• _RECORDS SHOWN_

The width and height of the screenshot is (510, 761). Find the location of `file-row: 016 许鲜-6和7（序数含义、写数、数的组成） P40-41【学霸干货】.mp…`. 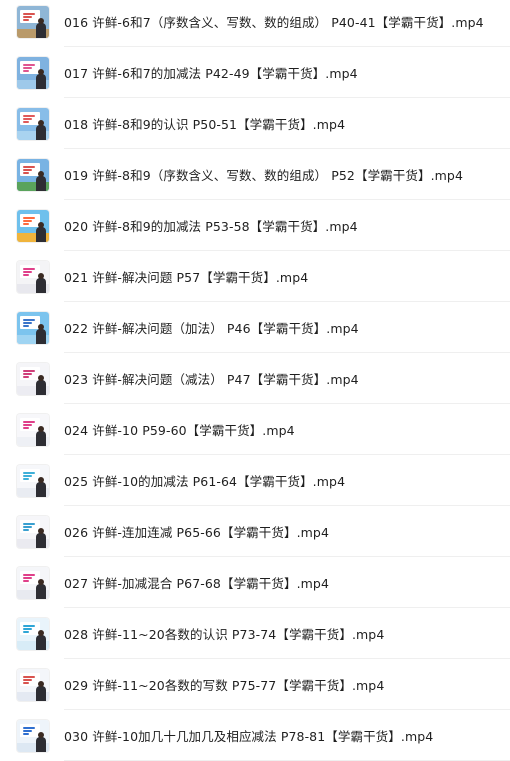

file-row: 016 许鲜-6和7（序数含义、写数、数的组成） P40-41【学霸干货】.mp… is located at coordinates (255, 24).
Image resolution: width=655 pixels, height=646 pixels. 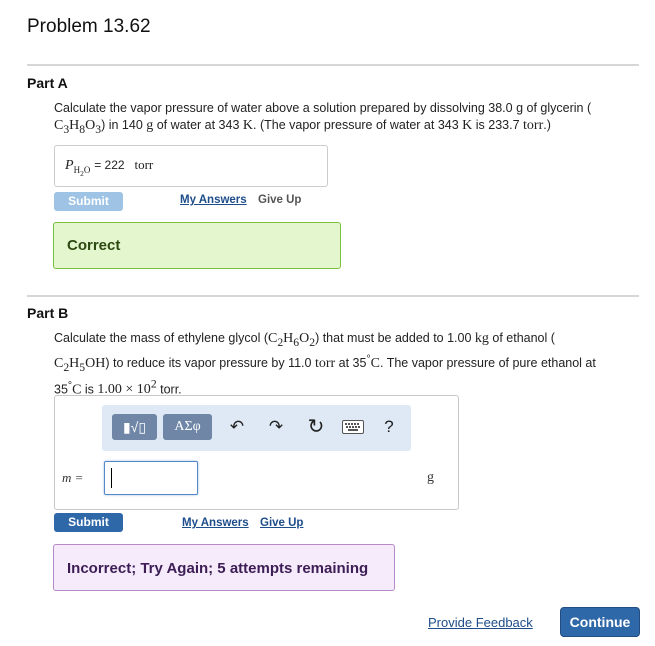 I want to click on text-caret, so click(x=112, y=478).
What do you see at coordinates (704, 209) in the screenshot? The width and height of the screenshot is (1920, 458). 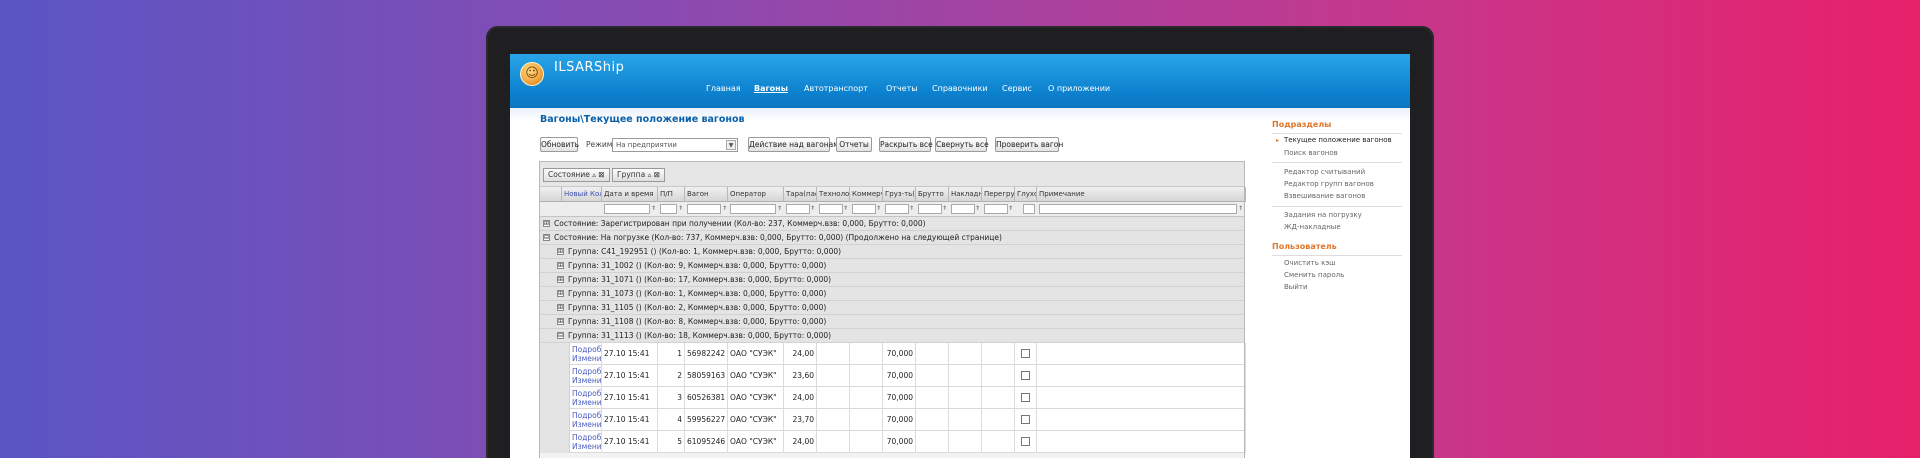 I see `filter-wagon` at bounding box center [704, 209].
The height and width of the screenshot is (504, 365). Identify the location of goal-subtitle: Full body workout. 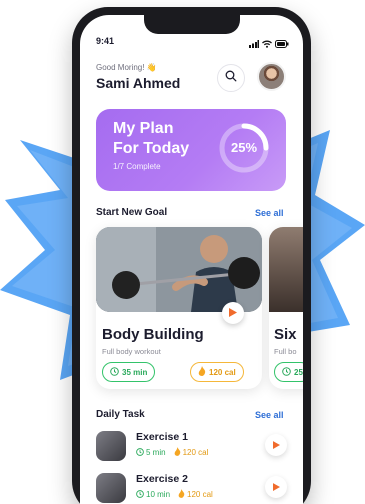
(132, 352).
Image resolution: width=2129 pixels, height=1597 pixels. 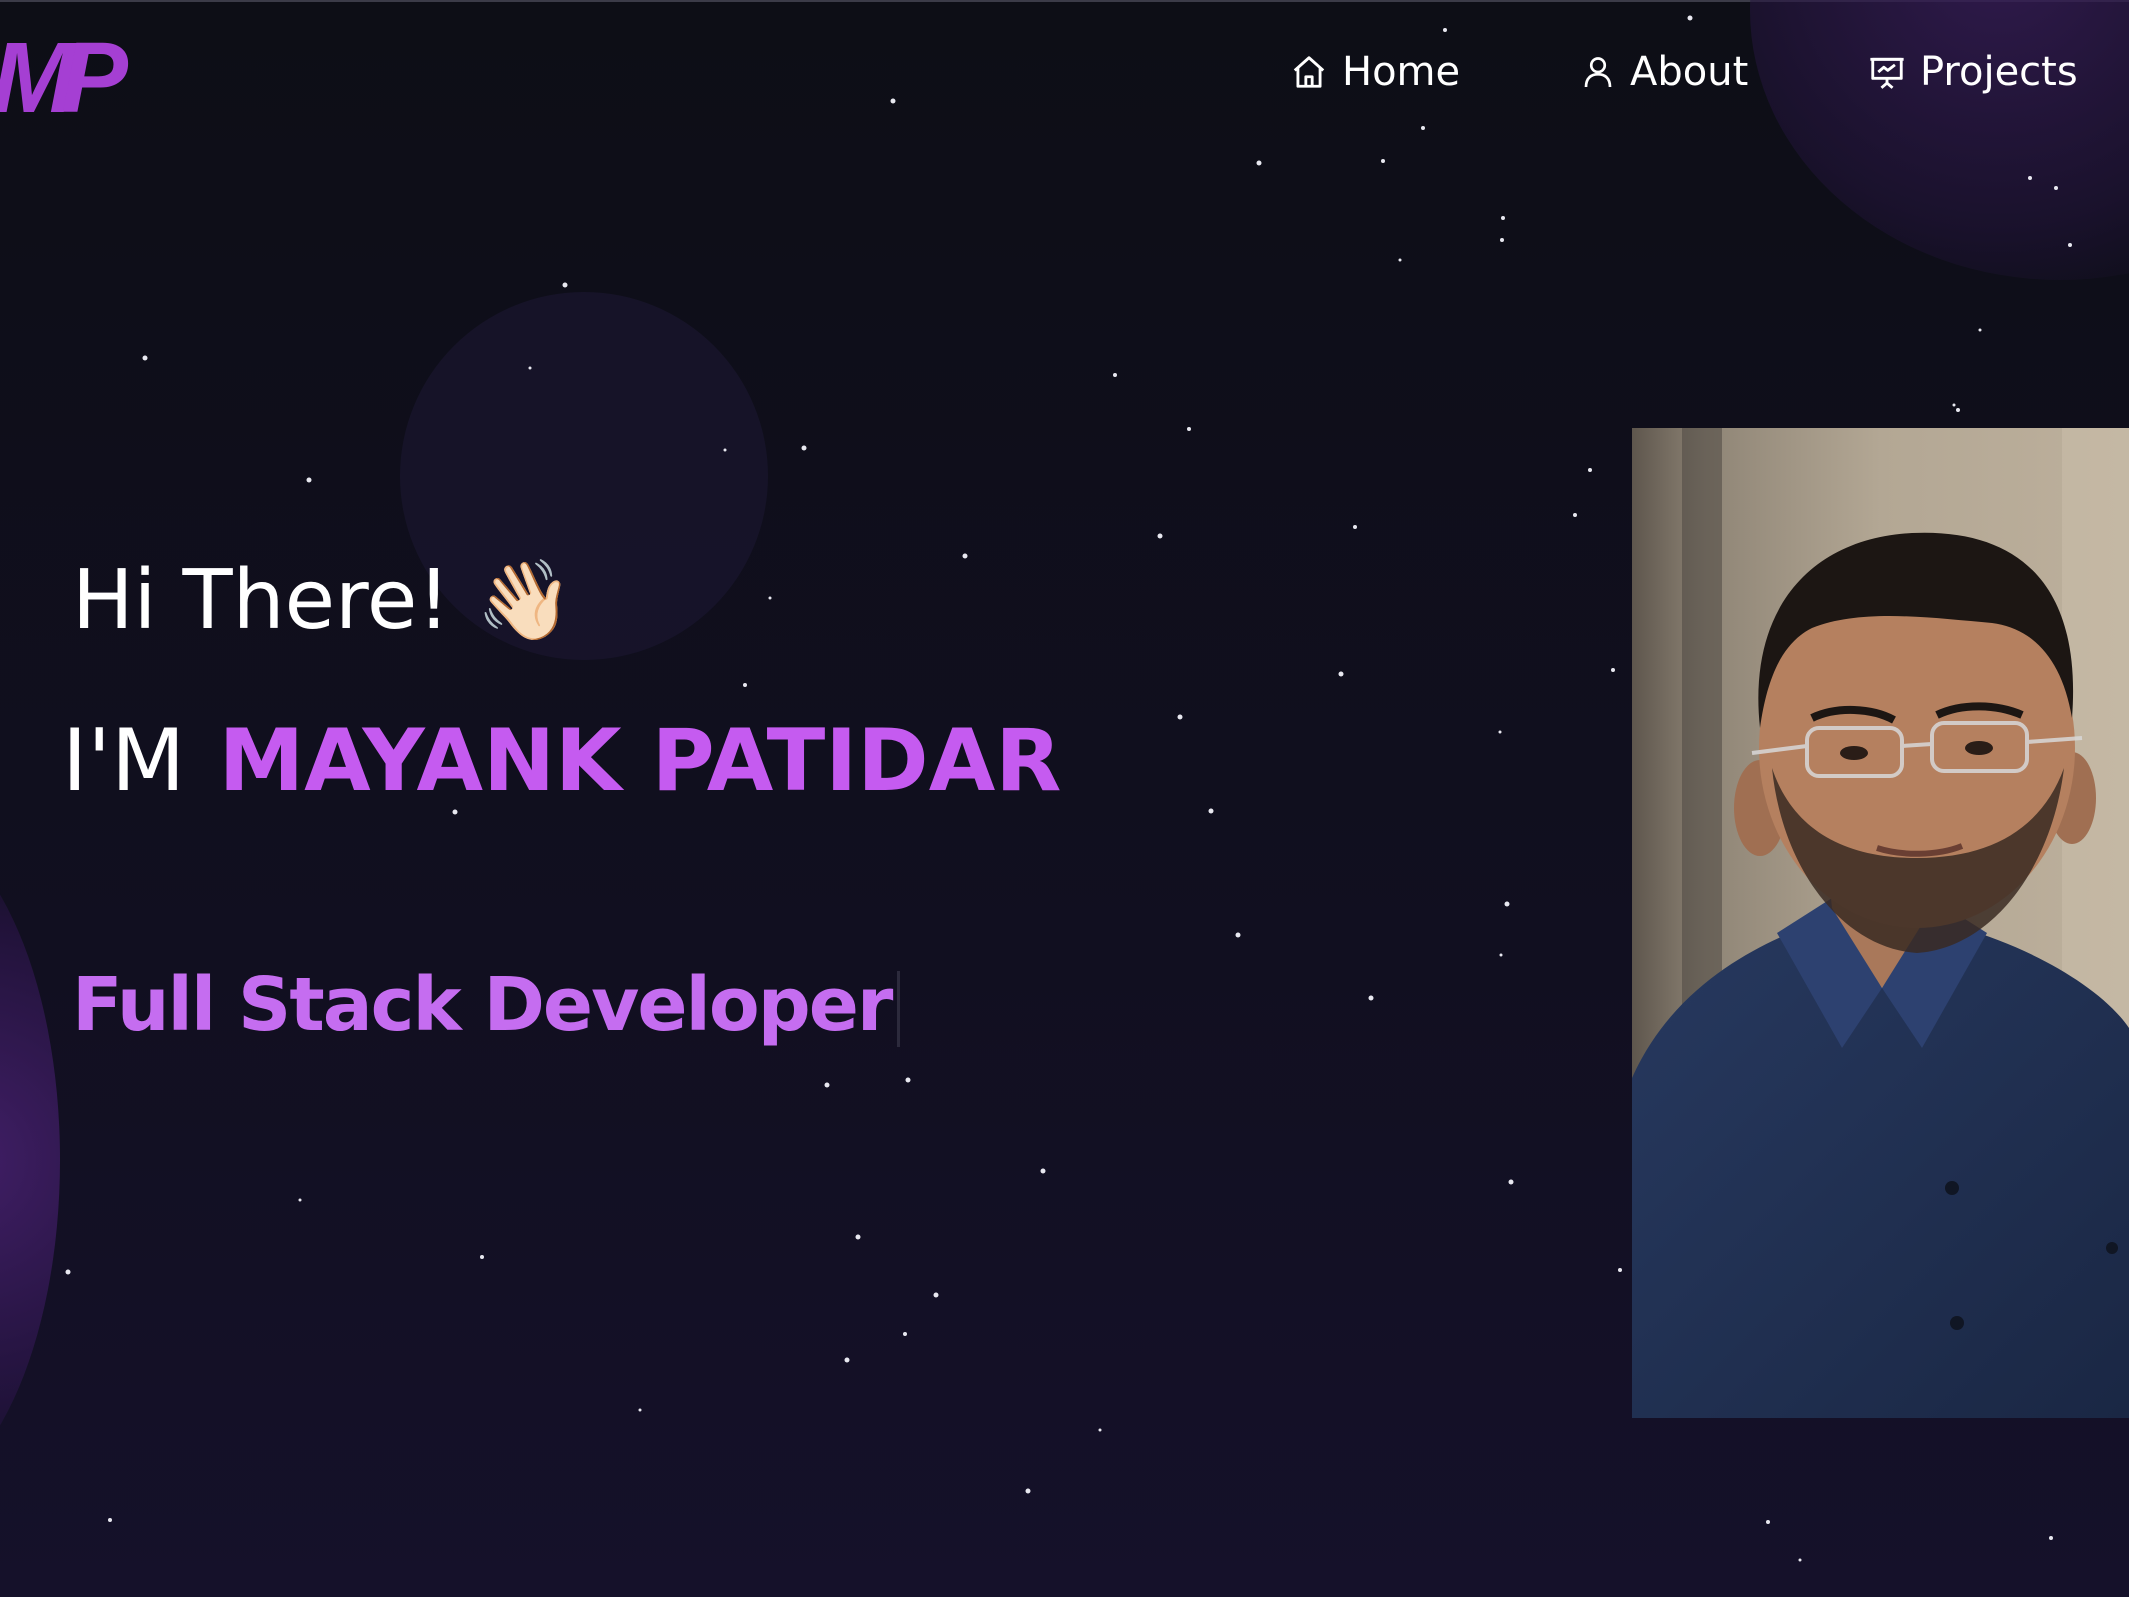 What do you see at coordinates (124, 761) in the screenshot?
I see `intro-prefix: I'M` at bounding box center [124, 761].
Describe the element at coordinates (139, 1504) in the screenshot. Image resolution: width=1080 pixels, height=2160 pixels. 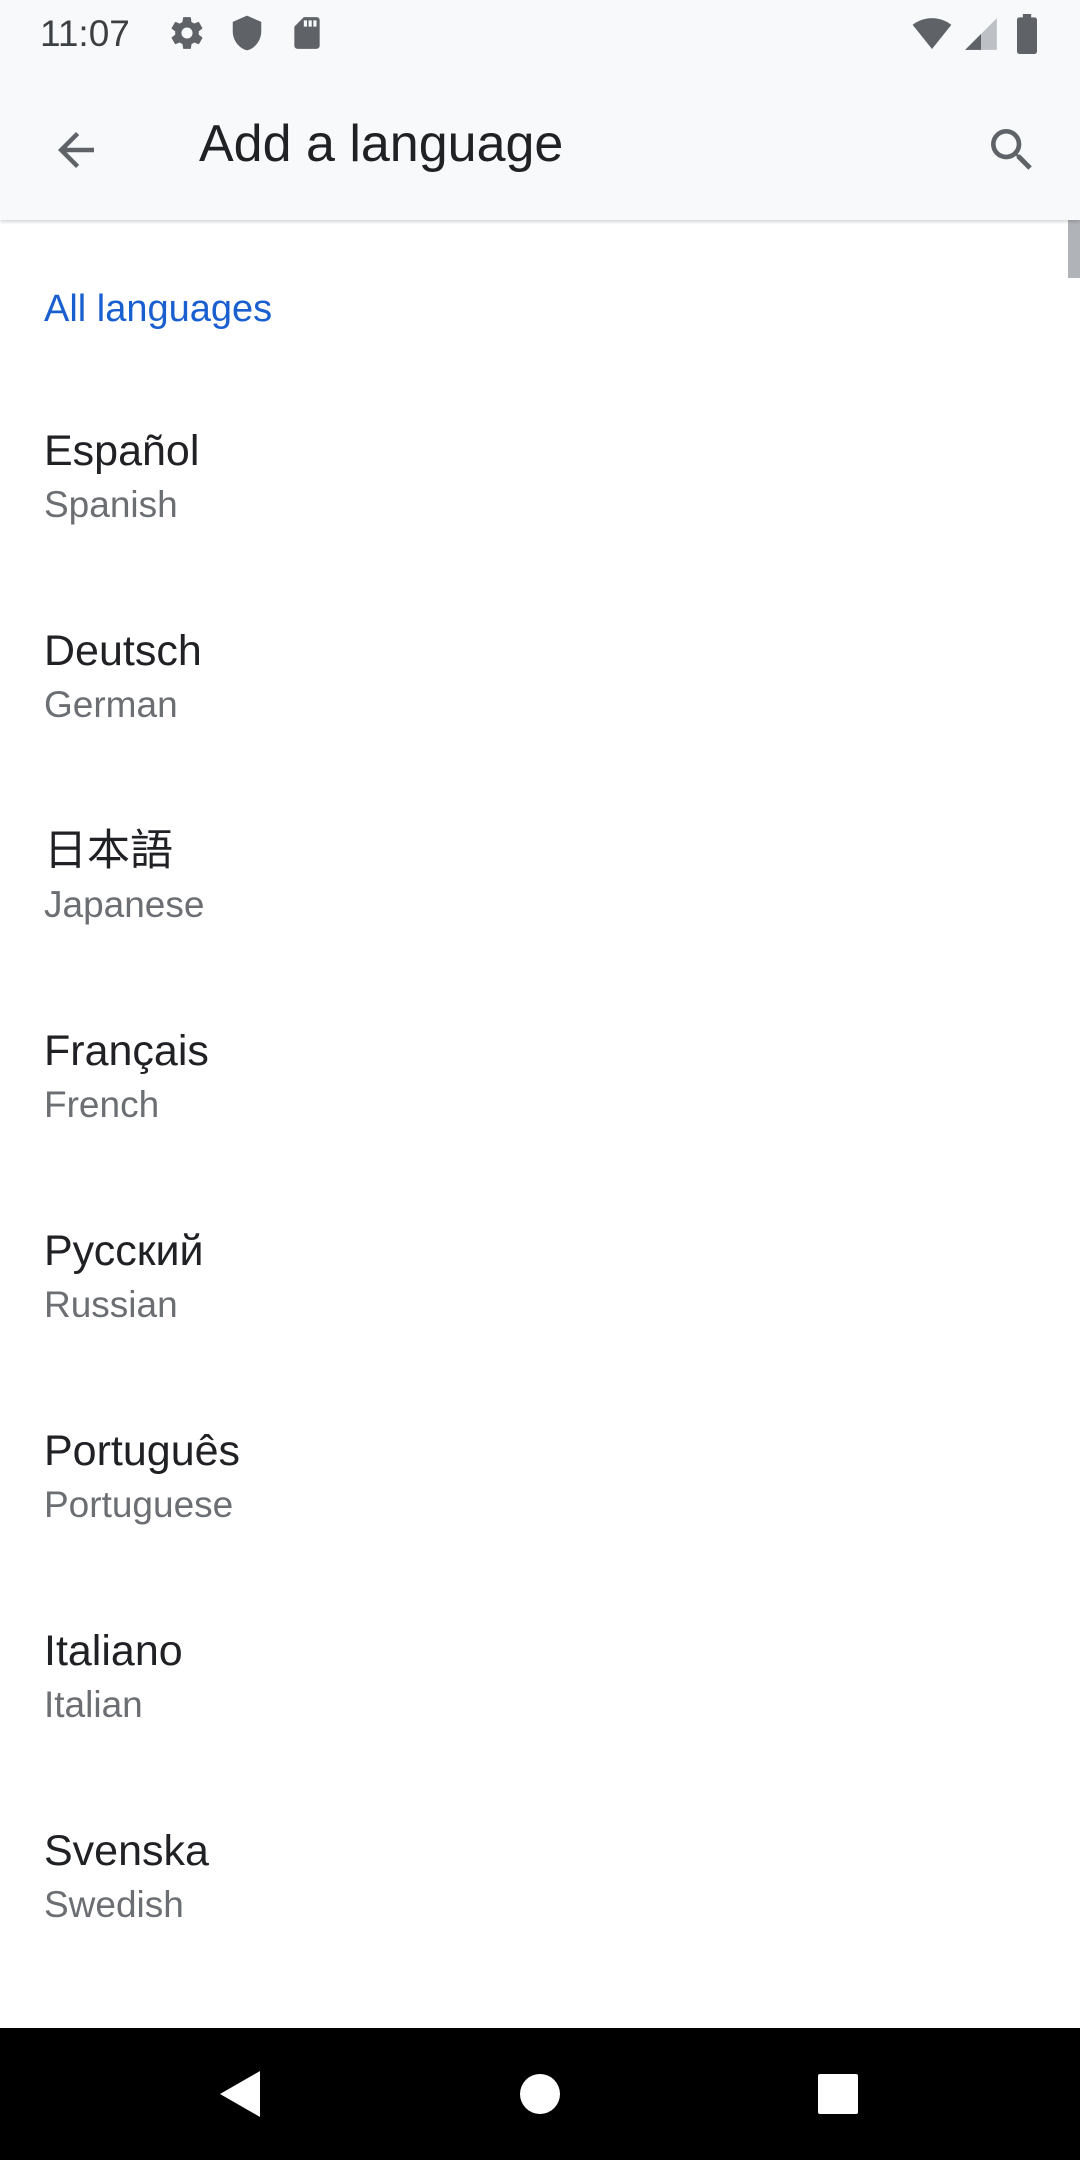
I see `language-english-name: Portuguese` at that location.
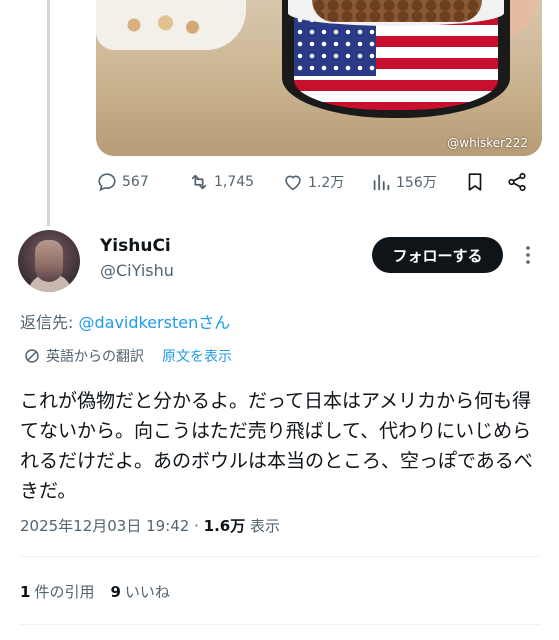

• _EXERCISE INSTRUCTIONS_
Give back, word for word, the lines from the one containing "The height and" through the one containing "(132, 352).", including both, and leave the pictures out of your answer.

• _RESPONSE BELOW_
The height and width of the screenshot is (504, 365). Identify the location of goal-subtitle: Full body workout. 
(132, 352).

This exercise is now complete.